Otto bought a box of rivets for some harness repair he was doing and some other harness fittings. The whole purchase came to just under a dollar, but Otto wrote out a check for five.

“I’m not no bank!” Zack objected when he saw the check. “Why don’t you ever come in town on a weekday and get your cash over at the bank? Is this thing gonna bounce on me? I’m a pretty mean man when I get a rubber check.”

“Oh come on, Zack. I got to have a little cash. We’re all out of coal and you
know
I can’t get
coal
without cash.”

Zack cashed it, mostly to get the pestilential brood out of his store. He just couldn’t stand to have that grimy bunch of kids fingering everything in sight.

Monday, February 20

Even though Harry never opened up until ten in the morning, Zack spent almost the entire hour after he opened his own place peering through the backward lettering on his window at the bank across the street. If Otto’s check was no good, he would drive out there that very night and either take it out of the oily bum’s hide or attach his team, which was the only thing he had worth attaching.

At eleven o’clock Zack hung a sign on his door, “Gone to lunch,” and went over to the bank.

It had been such a slow morning that Zack was sure he hadn’t missed seeing Harry come, but still he could not believe it when he found the door locked, Harry had had colds before, but he had always sent his wife down to keep the bank open. Zack went down to Herman Schlaht’s store.

“Where’s Harry?” he demanded.

“How should
I
know?” Herman retorted. “Maybe he ain’t gonna run a bank no more.
You
ain’t worried are you?
You
got
yours.”

“I just thought somebody might’ve been in that knew what happened to him,” Zack said angrily. “By God, I’ll just go on up there myself, right now.”

He stamped out of the store and headed around the corner and up the street. He glared at the empty window of the bank and turned and spat at its steps. The sidewalk ended at the end of the block. Then he walked on the edge of the road, past houses that had once been yellow or white or brown.
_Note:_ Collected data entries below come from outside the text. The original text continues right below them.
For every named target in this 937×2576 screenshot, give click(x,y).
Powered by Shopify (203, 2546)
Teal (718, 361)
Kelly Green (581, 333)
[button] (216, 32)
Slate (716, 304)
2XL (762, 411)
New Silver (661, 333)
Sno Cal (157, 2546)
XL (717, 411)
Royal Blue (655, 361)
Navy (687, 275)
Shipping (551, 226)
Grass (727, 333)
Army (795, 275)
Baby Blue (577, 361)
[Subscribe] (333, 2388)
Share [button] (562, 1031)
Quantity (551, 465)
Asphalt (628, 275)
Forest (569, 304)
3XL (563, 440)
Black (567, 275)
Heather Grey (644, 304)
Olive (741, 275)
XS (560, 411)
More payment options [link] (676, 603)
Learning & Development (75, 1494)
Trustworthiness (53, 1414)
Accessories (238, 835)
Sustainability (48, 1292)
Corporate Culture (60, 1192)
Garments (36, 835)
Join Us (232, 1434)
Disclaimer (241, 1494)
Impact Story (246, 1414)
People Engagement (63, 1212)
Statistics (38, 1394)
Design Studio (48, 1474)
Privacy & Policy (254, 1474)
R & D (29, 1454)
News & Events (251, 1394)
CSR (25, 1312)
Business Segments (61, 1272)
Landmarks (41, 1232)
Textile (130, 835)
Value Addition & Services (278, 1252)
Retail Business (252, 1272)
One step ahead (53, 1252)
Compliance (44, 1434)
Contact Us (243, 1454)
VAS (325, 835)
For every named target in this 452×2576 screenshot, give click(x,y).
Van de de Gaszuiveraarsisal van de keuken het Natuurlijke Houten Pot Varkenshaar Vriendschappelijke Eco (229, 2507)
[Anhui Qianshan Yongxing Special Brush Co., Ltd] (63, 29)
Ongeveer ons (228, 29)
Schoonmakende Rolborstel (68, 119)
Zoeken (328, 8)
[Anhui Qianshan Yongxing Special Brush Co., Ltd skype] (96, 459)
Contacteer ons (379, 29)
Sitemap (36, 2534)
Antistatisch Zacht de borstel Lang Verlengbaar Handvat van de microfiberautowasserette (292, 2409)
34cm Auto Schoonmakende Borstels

All of them had columned front porches, gables jutting from their high roofs, and privies set squarely in line with their back doors. But they were not really so much alike as they looked. It was just that the same thing had happened to them all. They were like a double row of unfortunate sisters, who for different reasons all remained gray-haired spinsters, staring at each other wonderingly across the frozen street.